Hiring people from a variety of backgrounds have the potential to drive a productive office.
Every business is talking about finding prospective hires who fit the mold and will work best with the company. After going with this approach time and again, how productive has the department become?
If the answer is "not very," it may be time to use HR software solutions to identify job seekers whose resume may complement the job description, but have a slightly different background. This way, the employer would still be hiring a qualified candidate, but their life experiences may greatly differ from the rest of the team.
Hiring managers who look for people who are "polar opposites" to the status quo has great potential, but what is "different" greatly differs, Inc. Magazine explained.

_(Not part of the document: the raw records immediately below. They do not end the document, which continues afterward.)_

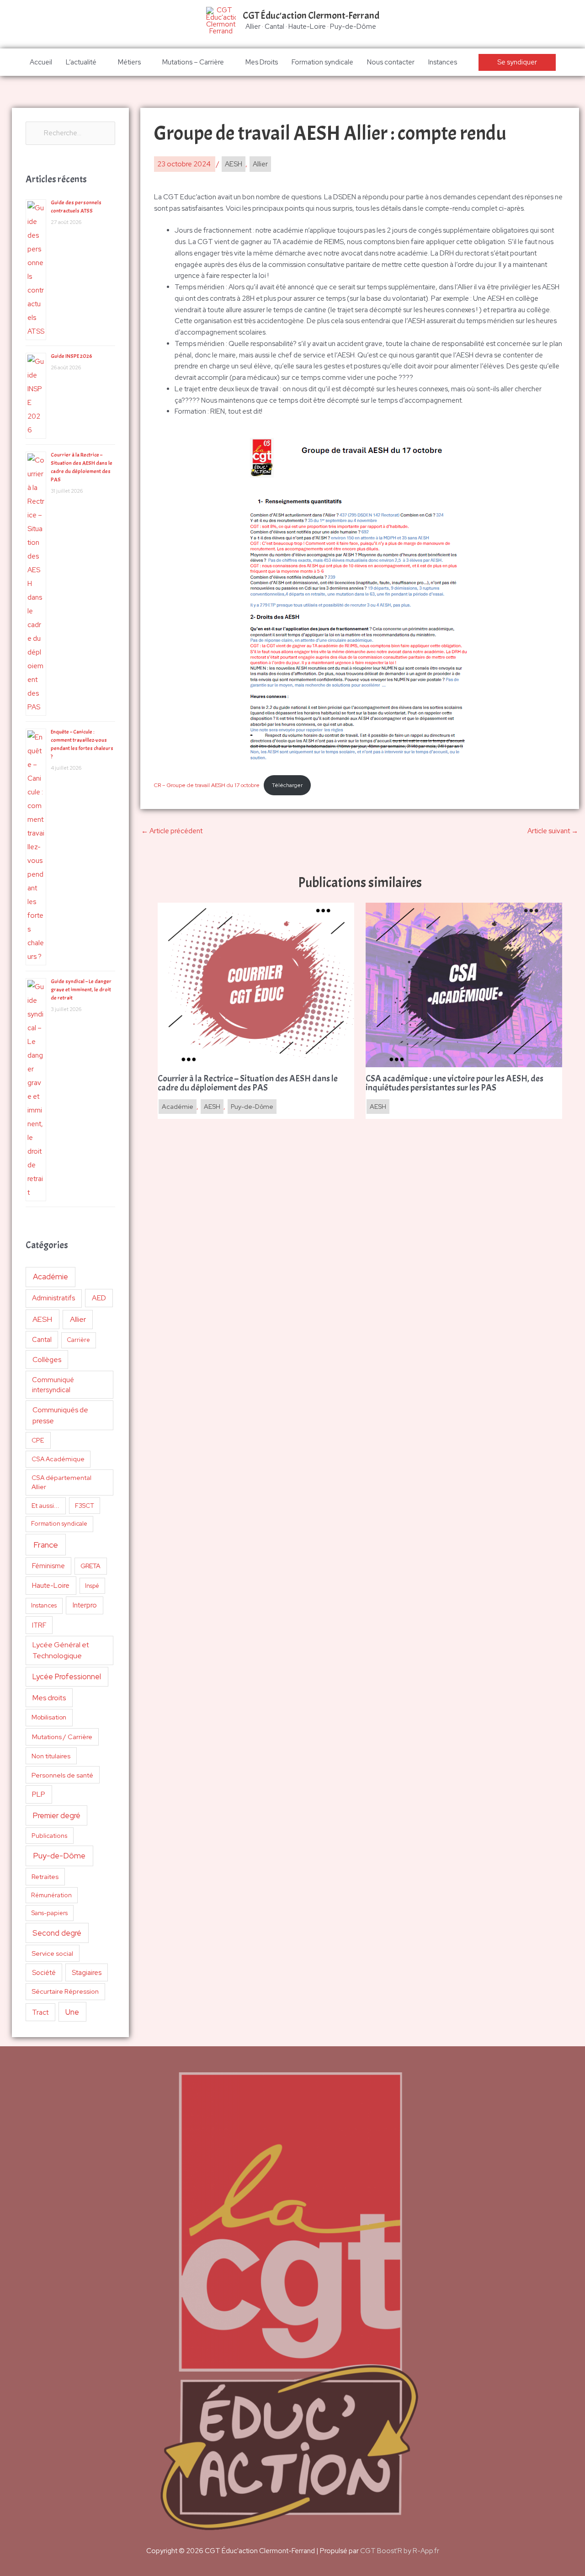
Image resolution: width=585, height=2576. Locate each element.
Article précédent (171, 831)
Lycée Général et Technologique (60, 1650)
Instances (442, 62)
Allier (78, 1319)
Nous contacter (391, 62)
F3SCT (84, 1505)
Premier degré (56, 1815)
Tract (40, 2012)
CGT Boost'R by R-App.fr (399, 2550)
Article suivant (552, 831)
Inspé (92, 1586)
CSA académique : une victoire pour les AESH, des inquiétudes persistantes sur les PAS (454, 1083)
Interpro (85, 1605)
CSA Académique (58, 1459)
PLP (38, 1794)
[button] (517, 62)
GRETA (90, 1566)
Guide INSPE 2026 (71, 356)
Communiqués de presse (60, 1415)
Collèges (46, 1359)
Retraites (45, 1876)
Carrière (78, 1340)
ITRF (39, 1625)
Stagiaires (86, 1972)
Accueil (41, 62)
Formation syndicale (322, 62)
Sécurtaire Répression (65, 1991)
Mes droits (49, 1698)
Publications (50, 1835)
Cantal (42, 1339)
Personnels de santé (62, 1775)
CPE (38, 1440)
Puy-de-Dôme (59, 1855)
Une (72, 2012)
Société (44, 1972)
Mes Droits (261, 62)
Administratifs (53, 1298)
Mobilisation (49, 1717)
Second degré (56, 1933)
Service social (52, 1953)
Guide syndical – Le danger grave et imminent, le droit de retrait (81, 989)
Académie (50, 1277)
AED (99, 1298)
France (45, 1544)
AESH (42, 1319)
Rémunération (51, 1895)
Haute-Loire (50, 1585)
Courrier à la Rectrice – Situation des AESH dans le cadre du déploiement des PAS (248, 1083)
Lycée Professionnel (66, 1676)
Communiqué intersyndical (53, 1384)
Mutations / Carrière (62, 1736)
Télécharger (287, 785)
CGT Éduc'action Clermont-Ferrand (311, 15)
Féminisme (48, 1565)
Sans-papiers (50, 1913)
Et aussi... (45, 1505)
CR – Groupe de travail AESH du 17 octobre (207, 785)
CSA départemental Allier (61, 1482)
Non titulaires (51, 1755)
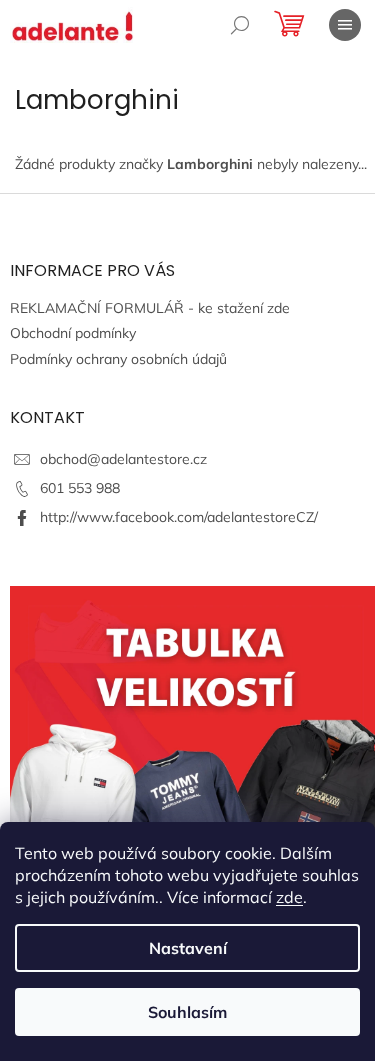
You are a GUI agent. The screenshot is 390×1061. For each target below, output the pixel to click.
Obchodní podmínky (73, 333)
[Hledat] (240, 25)
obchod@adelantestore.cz (123, 459)
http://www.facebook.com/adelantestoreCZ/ (179, 517)
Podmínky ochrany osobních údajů (118, 359)
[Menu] (345, 25)
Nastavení (188, 948)
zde (289, 897)
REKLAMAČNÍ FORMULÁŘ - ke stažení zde (150, 308)
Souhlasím (187, 1012)
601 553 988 (80, 488)
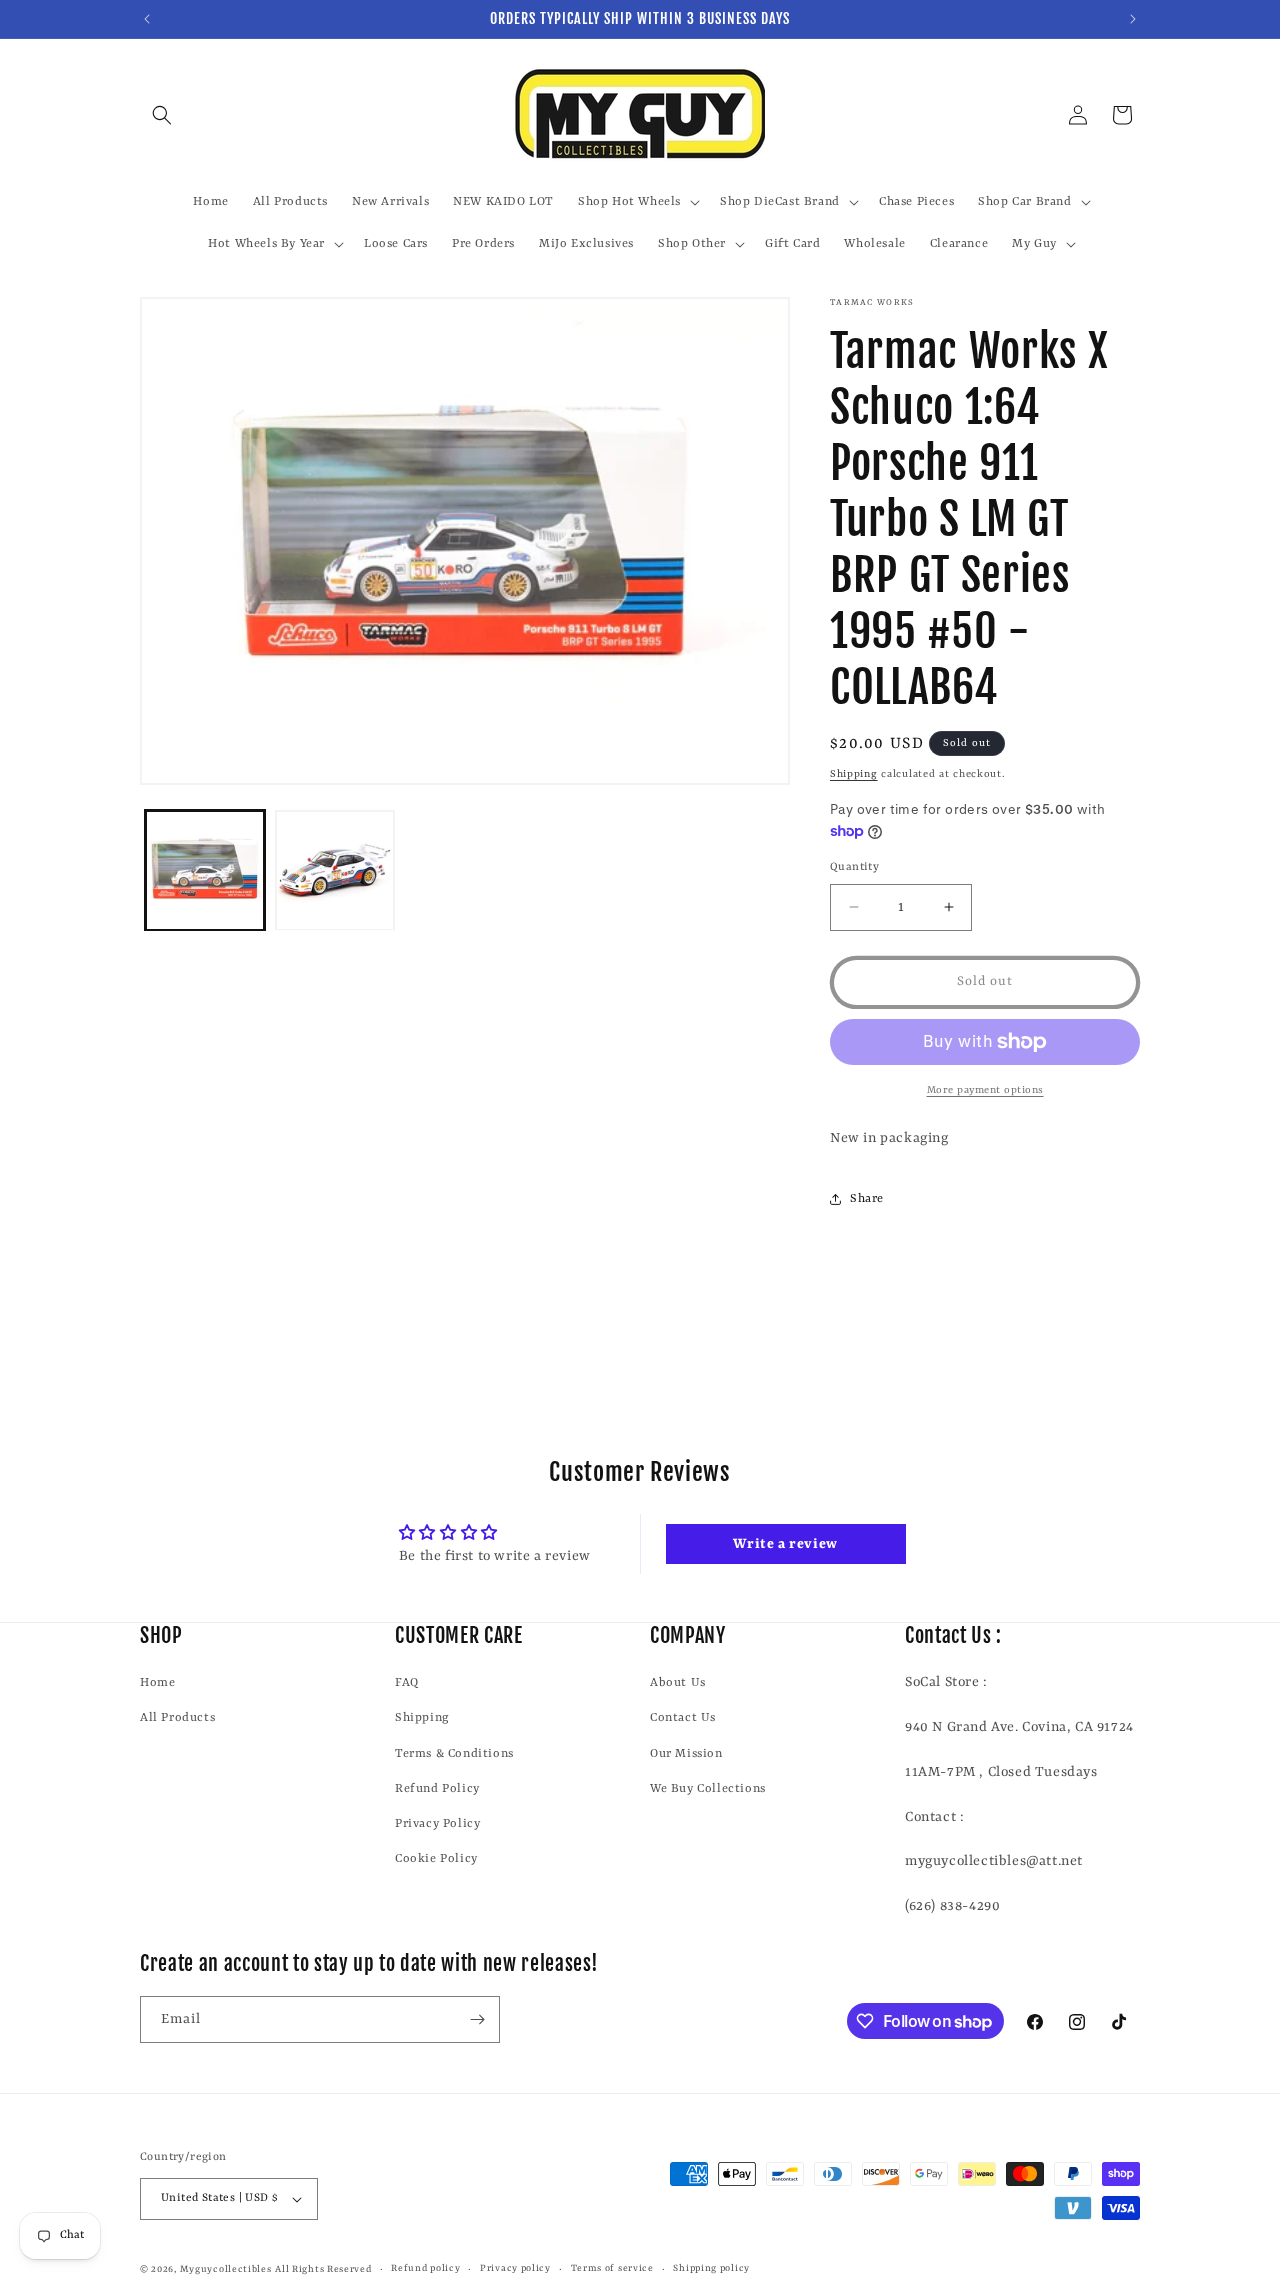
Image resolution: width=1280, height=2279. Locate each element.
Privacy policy (515, 2268)
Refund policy (425, 2268)
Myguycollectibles (226, 2269)
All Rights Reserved (323, 2269)
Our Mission (686, 1754)
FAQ (407, 1683)
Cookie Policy (436, 1859)
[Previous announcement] (147, 19)
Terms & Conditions (454, 1754)
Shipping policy (711, 2268)
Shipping (854, 774)
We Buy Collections (708, 1789)
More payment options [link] (985, 1090)
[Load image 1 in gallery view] (205, 871)
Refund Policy (437, 1789)
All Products (177, 1718)
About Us (678, 1683)
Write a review (785, 1544)
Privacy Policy (437, 1824)
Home (157, 1683)
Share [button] (867, 1199)
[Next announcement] (1133, 19)
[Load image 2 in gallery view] (335, 871)
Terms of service (612, 2268)
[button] (162, 115)
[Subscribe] (477, 2019)
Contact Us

"Diversity can mean many things to many people, but there is overwhelming evidence that having inherently diverse individuals, women, people of color, gays and lesbians, younger and older workers, creates the conflict of ideas and experience that is essential to innovation," Inc. contributor Leader-Chivee wrote.
However, be careful on compiling a team of introvert-extrovert duos, because that may not be as effective as it seems. If both applicants complete daily tasks in completely different ways, they may not be as useful together at first. In these situations, extensive training and shadowing sessions with the team has much more potential, eventually one another's better qualities will begin to surface.
During the interview process, Leader-Chivee found that hiring managers may be too quick to write someone off whose perspectives may come off too strong or weak. Instead, HR professionals should try to pick up on their responses and see if they connect it to the business environment or the responsibilities around the job. If the candidate is able to leverage his or her energy to drive results, it may be worth giving that candidate a second look instead of the person who looks great on paper.